Kavanagh quotes Anglo Platinum’s CEO as saying “it is an intriguing view that we should cut production to increase the price so that people other than ourselves gain. We think differently about that.”
“It is our opinion Anglo Platinum is gearing up for a possible price war in which it expects its smaller rivals to be the victims,” wrote Kavanagh.
He further predicts that a “tidal wave of metal” will hit the market during the second half of this year. Anglo only sold 967,400 ounces during the first half of the year, leaving at least another 1.45 million ounces in sales if the company is to meet its minimum target.
Lonmin reported 491,193 ounces of refined production for the nine months ended June 30. While acknowledging a surplus, the company maintained it full-year guidance of 750,000 ounces.

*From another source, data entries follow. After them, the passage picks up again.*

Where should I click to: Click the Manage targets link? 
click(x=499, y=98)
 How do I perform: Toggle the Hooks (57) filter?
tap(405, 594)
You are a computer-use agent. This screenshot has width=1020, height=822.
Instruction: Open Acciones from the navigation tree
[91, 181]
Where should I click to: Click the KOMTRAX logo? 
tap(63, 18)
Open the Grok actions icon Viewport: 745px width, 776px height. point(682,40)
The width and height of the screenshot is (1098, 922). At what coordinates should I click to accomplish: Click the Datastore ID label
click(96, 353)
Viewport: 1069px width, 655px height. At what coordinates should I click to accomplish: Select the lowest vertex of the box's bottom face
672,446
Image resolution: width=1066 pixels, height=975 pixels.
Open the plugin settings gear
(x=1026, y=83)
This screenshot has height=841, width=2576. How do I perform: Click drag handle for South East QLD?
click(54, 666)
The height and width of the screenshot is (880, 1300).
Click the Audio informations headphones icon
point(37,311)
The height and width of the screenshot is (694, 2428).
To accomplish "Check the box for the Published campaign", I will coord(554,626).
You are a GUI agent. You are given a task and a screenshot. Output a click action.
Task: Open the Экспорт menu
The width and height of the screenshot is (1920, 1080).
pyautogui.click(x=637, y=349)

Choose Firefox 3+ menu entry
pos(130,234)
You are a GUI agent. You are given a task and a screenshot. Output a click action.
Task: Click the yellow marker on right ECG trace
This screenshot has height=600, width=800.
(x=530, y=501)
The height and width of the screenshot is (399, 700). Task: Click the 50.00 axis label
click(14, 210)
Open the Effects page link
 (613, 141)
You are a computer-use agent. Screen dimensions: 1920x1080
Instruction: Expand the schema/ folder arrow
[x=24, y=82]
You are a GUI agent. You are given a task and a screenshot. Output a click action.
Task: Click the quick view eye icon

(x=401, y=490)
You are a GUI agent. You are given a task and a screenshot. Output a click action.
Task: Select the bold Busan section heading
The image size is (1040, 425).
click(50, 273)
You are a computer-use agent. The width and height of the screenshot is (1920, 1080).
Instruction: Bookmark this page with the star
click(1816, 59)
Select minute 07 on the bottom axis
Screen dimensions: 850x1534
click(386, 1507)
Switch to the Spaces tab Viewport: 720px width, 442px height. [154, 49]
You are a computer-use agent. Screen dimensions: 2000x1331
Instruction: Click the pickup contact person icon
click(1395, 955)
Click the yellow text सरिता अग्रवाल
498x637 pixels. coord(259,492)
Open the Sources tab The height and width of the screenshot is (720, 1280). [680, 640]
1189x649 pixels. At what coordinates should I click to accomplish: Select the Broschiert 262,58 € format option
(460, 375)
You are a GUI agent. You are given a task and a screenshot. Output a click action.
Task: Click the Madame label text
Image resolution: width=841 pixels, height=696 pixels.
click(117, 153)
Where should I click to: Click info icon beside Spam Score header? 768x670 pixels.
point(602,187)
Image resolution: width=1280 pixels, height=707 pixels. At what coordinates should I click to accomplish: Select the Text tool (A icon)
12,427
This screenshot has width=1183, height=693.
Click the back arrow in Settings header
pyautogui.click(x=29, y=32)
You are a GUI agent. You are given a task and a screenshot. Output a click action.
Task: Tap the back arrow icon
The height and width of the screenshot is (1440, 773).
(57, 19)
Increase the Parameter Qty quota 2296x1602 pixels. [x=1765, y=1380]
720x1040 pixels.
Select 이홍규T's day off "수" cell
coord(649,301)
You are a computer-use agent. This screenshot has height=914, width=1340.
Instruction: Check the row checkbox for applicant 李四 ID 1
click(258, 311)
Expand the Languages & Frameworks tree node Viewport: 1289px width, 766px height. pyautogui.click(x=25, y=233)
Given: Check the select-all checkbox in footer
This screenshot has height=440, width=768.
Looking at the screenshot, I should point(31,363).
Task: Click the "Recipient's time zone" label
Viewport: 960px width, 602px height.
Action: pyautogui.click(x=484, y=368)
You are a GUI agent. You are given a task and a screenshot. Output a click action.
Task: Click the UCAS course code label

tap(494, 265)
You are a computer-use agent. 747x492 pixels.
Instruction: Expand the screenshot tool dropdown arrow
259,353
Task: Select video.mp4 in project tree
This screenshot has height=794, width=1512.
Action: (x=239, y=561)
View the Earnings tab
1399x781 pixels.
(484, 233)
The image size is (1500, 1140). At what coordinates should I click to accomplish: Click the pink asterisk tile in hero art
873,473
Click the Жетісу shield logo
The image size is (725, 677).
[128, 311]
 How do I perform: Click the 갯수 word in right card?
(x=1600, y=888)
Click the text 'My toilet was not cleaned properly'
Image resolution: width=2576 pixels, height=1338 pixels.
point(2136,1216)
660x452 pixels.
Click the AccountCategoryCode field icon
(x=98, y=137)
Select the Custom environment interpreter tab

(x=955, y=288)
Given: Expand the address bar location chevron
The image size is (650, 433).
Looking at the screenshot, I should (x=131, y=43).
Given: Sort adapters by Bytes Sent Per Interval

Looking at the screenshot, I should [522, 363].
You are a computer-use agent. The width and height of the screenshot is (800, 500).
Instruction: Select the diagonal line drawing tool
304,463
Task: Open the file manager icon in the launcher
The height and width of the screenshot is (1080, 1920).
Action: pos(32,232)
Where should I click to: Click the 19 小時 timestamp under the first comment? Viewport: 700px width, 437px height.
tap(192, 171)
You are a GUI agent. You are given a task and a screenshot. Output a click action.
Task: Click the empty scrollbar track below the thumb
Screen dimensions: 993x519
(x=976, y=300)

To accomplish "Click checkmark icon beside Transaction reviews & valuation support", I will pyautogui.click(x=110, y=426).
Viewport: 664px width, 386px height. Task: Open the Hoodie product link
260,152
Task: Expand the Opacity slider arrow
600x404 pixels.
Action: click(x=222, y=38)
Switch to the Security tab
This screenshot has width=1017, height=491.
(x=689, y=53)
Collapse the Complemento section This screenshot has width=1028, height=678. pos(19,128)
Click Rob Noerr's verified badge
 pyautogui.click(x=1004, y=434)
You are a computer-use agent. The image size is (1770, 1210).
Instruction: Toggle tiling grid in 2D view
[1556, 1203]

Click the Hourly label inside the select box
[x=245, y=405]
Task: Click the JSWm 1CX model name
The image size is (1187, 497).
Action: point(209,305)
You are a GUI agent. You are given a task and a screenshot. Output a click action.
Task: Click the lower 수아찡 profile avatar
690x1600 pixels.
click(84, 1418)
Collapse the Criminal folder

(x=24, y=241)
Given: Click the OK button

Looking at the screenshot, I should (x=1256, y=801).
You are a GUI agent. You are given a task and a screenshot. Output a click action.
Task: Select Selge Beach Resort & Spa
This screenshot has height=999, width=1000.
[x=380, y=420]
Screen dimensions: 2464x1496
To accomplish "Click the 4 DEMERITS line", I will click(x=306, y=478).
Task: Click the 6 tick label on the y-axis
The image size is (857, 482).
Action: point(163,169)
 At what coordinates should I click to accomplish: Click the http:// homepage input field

Instead of cutting production, the company will cut production growth and sales in 2013 to this year’s level of 750,000 ounces.
In the Q3 production report it released last month, Lonmin points to its earlier comment that “given our intention to manage our balance sheet prudently and produce profitable ounces, we would, if market conditions dictate, defer capital investment to the extent deemed necessary.”
Conditions for South Africa’s platinum industry do not appear set for significant improvement any time soon. Investors should be closely considering what strategies these mining companies plan to employ to weather this storm.
Securities Disclosure: I, Michelle Smith, do not hold equity interests in any of the companies mentioned in this article.